Almost 70,000 people have fled north-west Nigeria to Niger since April 2019, including 30,000 in the last two months. According to the International Crisis Group, 11,000 people have died since 2011. Many deaths, particularly in Fulani communities, go unreported.

Several army operations have been launched, but most have been largely ineffective.

State governments in the region have resorted to signing controversial and secretive peace agreements with bandits and vigilantes to stop the killings. But the deals soon unravel.

Members of the Yansakai vigilante group sit inside an auditorium in Gusau after surrendering more than 500 guns to the Zamfara state governor in December.
Members of the Yansakai vigilante group sit inside an auditorium in Gusau after surrendering more than 500 guns to the Zamfara state governor in December. Photograph: Kola Sulaimon/AFP via Getty Images

According to Selim Meddeb Hamrouni, a reporting officer at the UNHCR refugee agency in Maradi in south-west Niger, the armed groups have grown more active there, spreading north from Nigeria.

“This 20km band inside the Nigerien border is where we’re seeing attacks happening time and again,” Hamrouni said.

The UNHCR is moving refugees in Niger into towns further inside the country. Niger is already struggling to contain jihadist violence on its soil, and is overburdened with refugees from surrounding countries and internal displacement.

Bandit attacks have forced a steady exodus from areas such as Sabon Birni, said Abdu Dan Ige, a 40-year-old health worker.

His village had been peaceful for all his life but is now restless. “We cannot hold even wedding ceremonies without bribing the bandits for them to allow the social events to be held without violence,” he said. “Hardly a day passes without a village being attacked.”

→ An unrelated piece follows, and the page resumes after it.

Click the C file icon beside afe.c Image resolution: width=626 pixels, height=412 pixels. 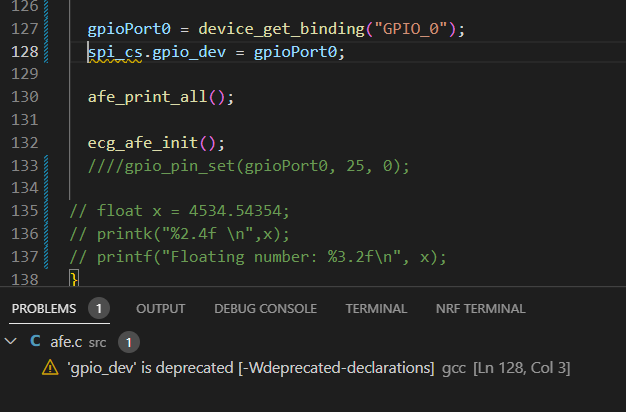35,341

Nigeria’s response is compromised by the decade-long war with jihadists in the north-east. With security forces stretched, armed groups have been able to operate with little resistance in the north-west.

Murtala Rufa’i, a politics and security researcher in Sokoto, said the vast, mineral-rich forests that stretch across northern Nigeria into Niger and the Sahel have become a haven for the groups.

“The forests are vital,” said Rufa’i. “It is vast and not well understood except by the groups that use them, particularly Fulanis because of their pastoralist roots. They’ve used forest tracks to import caches of heavy weapons.”

Nigeria’s north-west and its porous border with Niger is gradually reconfiguring into a nexus for armed groups, he said. In many cases the groups are becoming more heavily armed than local police forces.

A growing concern is that jihadists fleeing pressure in the north-east and coming south from Niger could establish roots in the north-west.

“We’ve seen some jihadist elements try to establish connections with bandit groups,” Rufa’i said. “They’ve so far been unsuccessful but jihadists could see the region as ripe for gaining a foothold and exploiting local grievances.”